How has all this affected the online display market in the UK? The developments mentioned above have thus far struggled to gain any real traction in the UK, and are certainly not mainstream yet. Networks are still networks. Irrelevant ads continue to be served to irrelevant users. CPA performance networks still take most network budgets (not that this is wrong but being reliant on view based conversions is no way to underpin the buying strategy of a campaign).
To move beyond this however we need to see a fundamental shift in the way we buy media. Advertisers who are unwilling to take risks and only trade on CPA metrics are stunting this innovation. It means removing [a large CPA based performance network] from the media schedule and investing in new opportunities and new ways to advertise. Some of these will work and some will fail. It is the fear of the unknown however which causes an element of reluctance to move beyond the ‘bread and butter’ of media schedules.
Admittedly, 2009 has been a tough year for advertisers. The ‘contingency’ or ‘test’ budget of old simply does not exist anymore. I am however a firm believer in the old English saying, ‘he who dares wins’. Those that are brave enough to embrace new technologies NOW will be better prepared for the future once we get out of this recession.
Advertisers need to have some blind faith. Otherwise we will forever be confined to sticking budget into CPA networks who serve bundles of inventory into below the fold placements and hope that at some stage (within said cookie window) the user heads over to the advertiser’s site and purchases. Is there actual any value to this?

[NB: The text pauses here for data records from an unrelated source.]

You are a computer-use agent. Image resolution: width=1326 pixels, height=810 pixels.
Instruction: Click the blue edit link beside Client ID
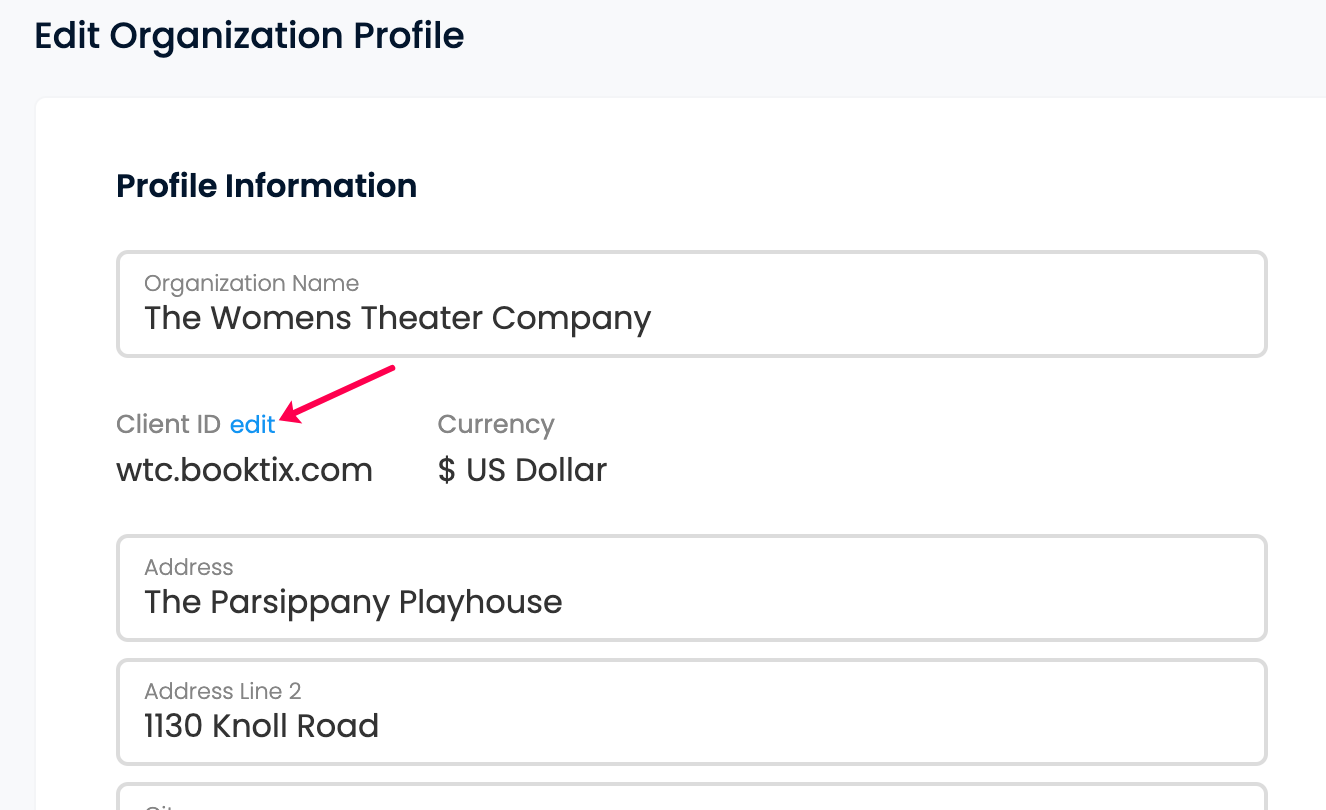252,424
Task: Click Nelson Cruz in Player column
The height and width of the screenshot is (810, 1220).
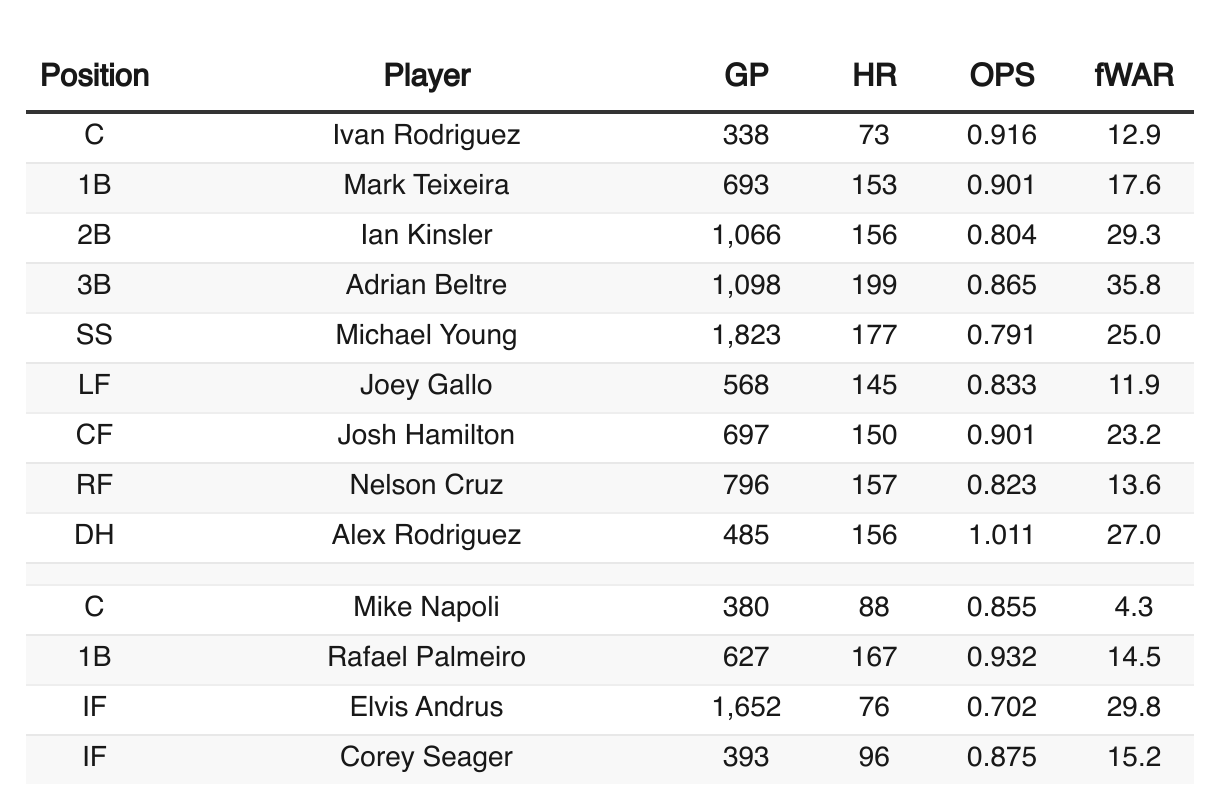Action: point(426,485)
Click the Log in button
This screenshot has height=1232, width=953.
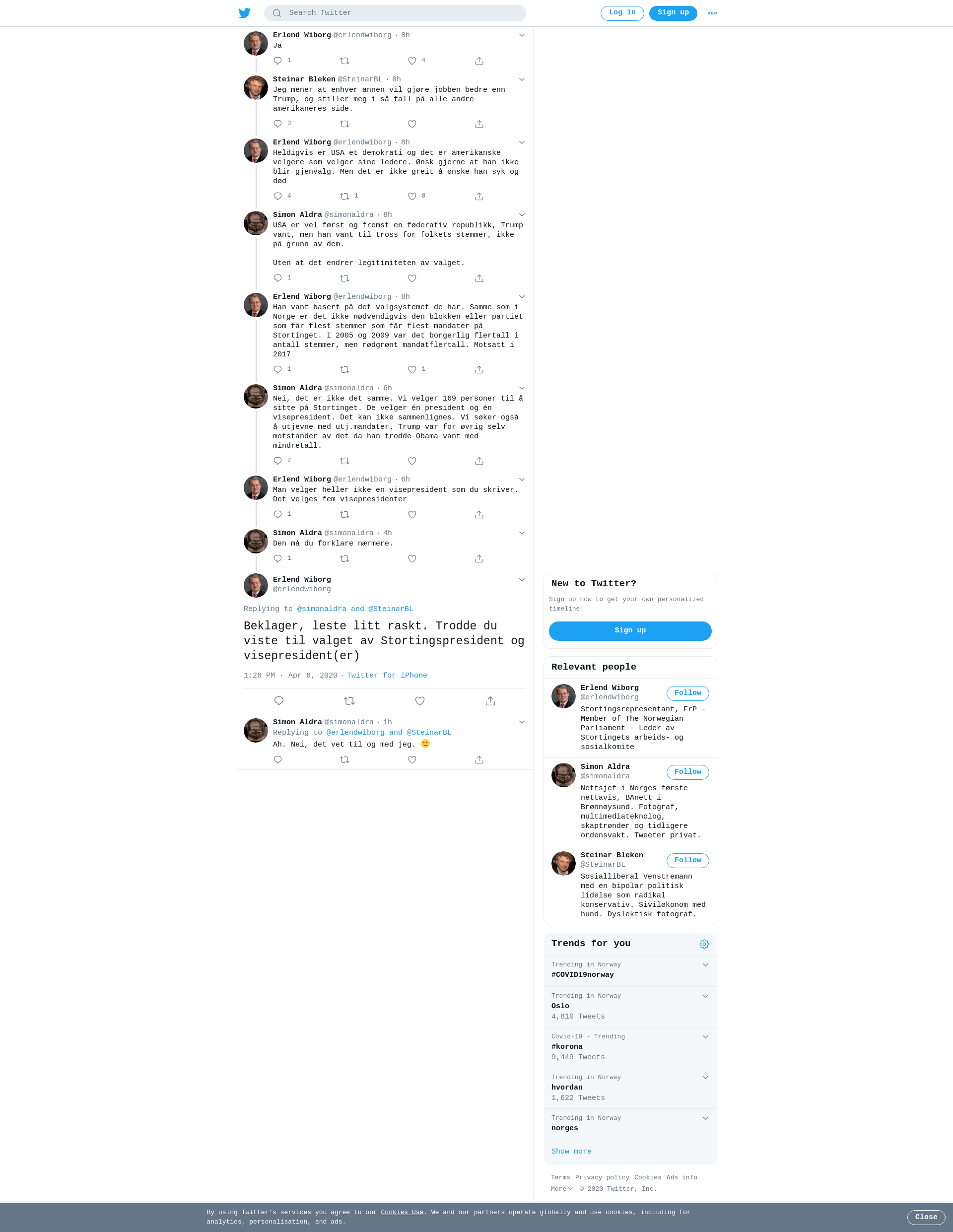click(x=622, y=13)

The buck does not lie solely with advertisers of course. Agencies also need to change the way they operate in this data driven era. They need to invest in the systems to facilitate this change but above all else recognise that this is required. Buying relevant cookie data (easier said than done of course in the UK) and pairing it with ad impressions bought within a bid auction environment is no mean feat to achieve. Serving up interactive, dynamic ads which are optimised in real-time based on machine learning, and then taking users to dynamic landing pages is again another huge task.
The question we need to ask of ourselves in the UK is how do we change the infrastructure of the current model to move with the times? What systems do we need? Just by asking these questions will see us moving in the right direction.
2010 promises to be quite a year. With Invite Media and other DSPs looking to launch here 2010, I feel more budget will be spent on buying media across ad exchanges – and less will be thrown blindly across a network’s entire inventory set. Agencies need not worry about the inefficiencies (in terms of resource) of managing individual line items across exchanges as trading platforms such as Invite and MediaMath assist this process.
We adopted Search. We adopted the technology it brought to the table. It has been a long time coming but let’s give Display a chance.